AusReading Month - Picnic at Hanging Rock by Joan Lindsay

The blurb:

In 1900, a class of young women from an exclusive private school go on an excursion to the isolated Hanging Rock, deep in the Australian bush. The excursion ends in tragedy when three girls and a teacher mysteriously vanish after climbing the rock. Only one girl returns, with no memory of what has become of the others ...

Well...  November is nearing its end, and I have yet to publish my posts for AusReading month!  Better late than never, I will get them all in by the end of the month...just by the skin of  my teeth!

This title has been released as an Australian Children’s Classic, but I am not sure I would sell it as a children’s book.  As you can see by the new cover it looks like it’s suitable for younger readers, but I would say it’s more of a teenage/adult title. 

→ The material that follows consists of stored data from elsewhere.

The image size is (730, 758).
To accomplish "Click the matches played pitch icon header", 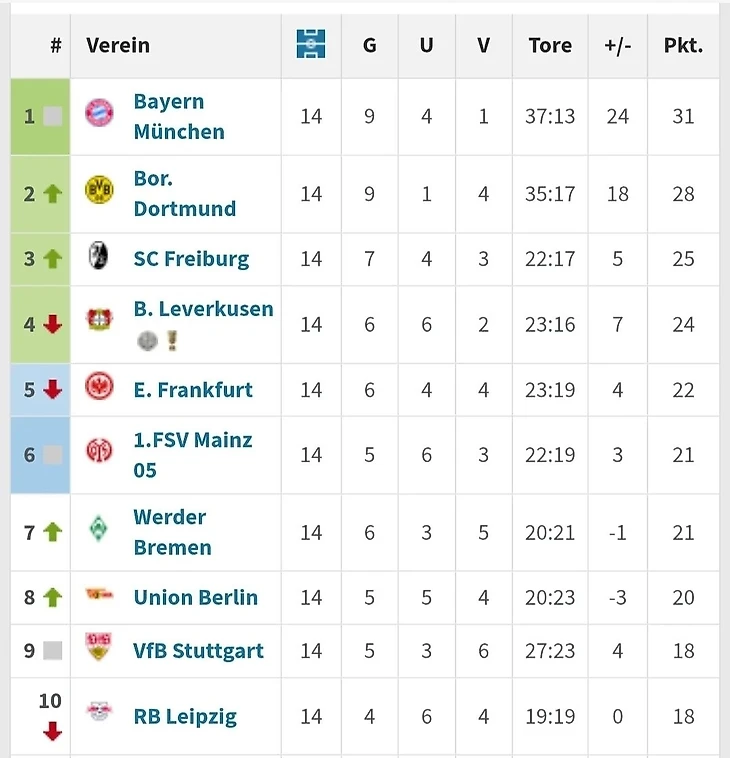I will pos(311,44).
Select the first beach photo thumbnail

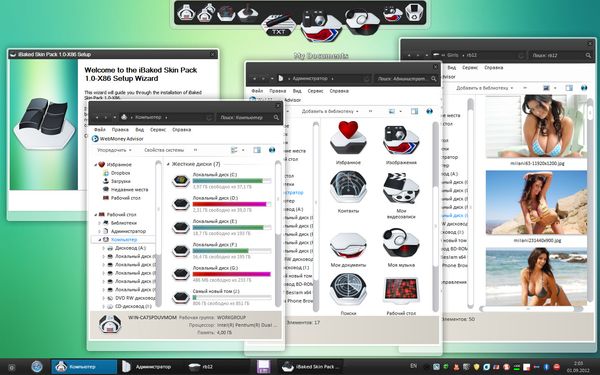(536, 202)
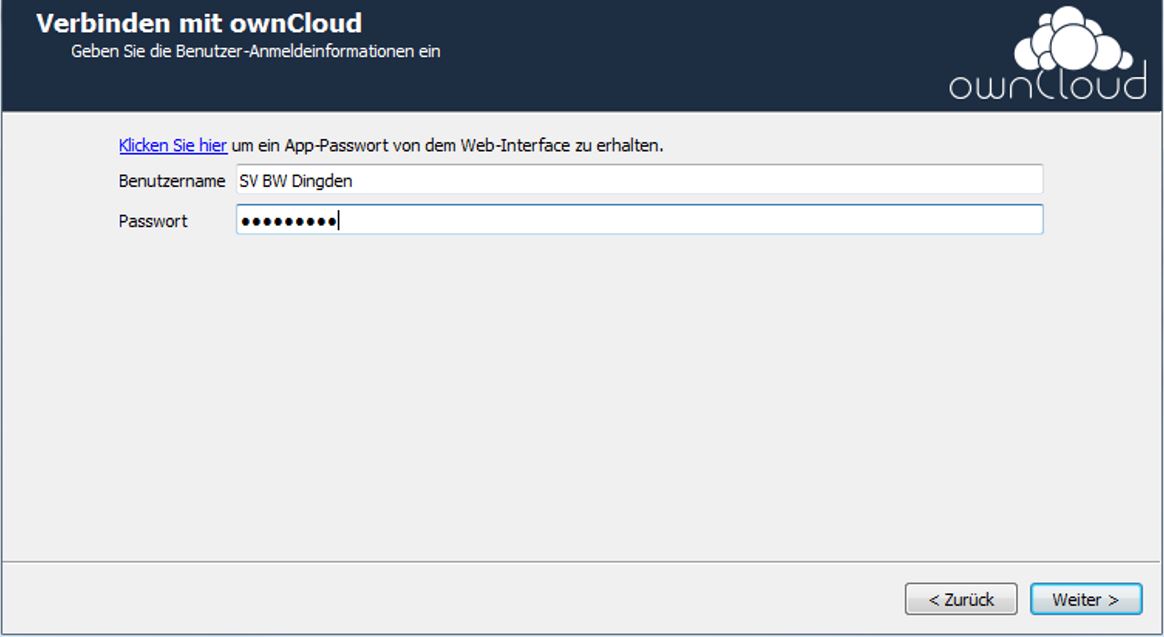Open the 'Klicken Sie hier' app-password link
Image resolution: width=1164 pixels, height=637 pixels.
click(172, 146)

The story of course is very famous, most Australians of a certain age know the basics of the story, even if they have never read the book or seen the movie.  It has most definitely become a part of our culture.  The language is descriptive and beautiful and while the story isn't action packed it draws the reader into the mystery, so it’s difficult to stop reading.  I think that because everyone knows the story, for those reading it for the first time, you do so with some trepidation.  It’s like a novel or a movie about the Titanic, you ultimately know how it’s going to end, but that doesn’t stop you reading the story.  We all know that the girls go missing, so as I was reading it, I just watch the girls going off on their own, thinking…no…don’t do it…

The interesting thing about this book is that while this book is a work of fiction, it was written as if it were a true story, and over the years there has been speculation as to whether any part of the story was in fact true.  The geographic locations in the story are real, and you can go and visit Hanging Rock if you are in the Mount Macedon area.  It has been confirmed however, that it is a work of fiction, but that doesn't stop it feeling like a real life unsolved mystery.  In 1980 there was even a book written called The Murders at Hanging Rock which proposed various explanations as to what may have happened to the girls in the story.

As with all of the books I look at for AusReading month, I will show some of the cover images that have been available over the years.  The one on the far right is the  new Australian Children's Classic collection.  



1 comment:

  1. I have a copy with the cover on the left. The movie with it's pan pipe music plays in my mind as soon as I see an image of the girls :-)
    It just adds to the eerieness....something completely missing from the cover on the right!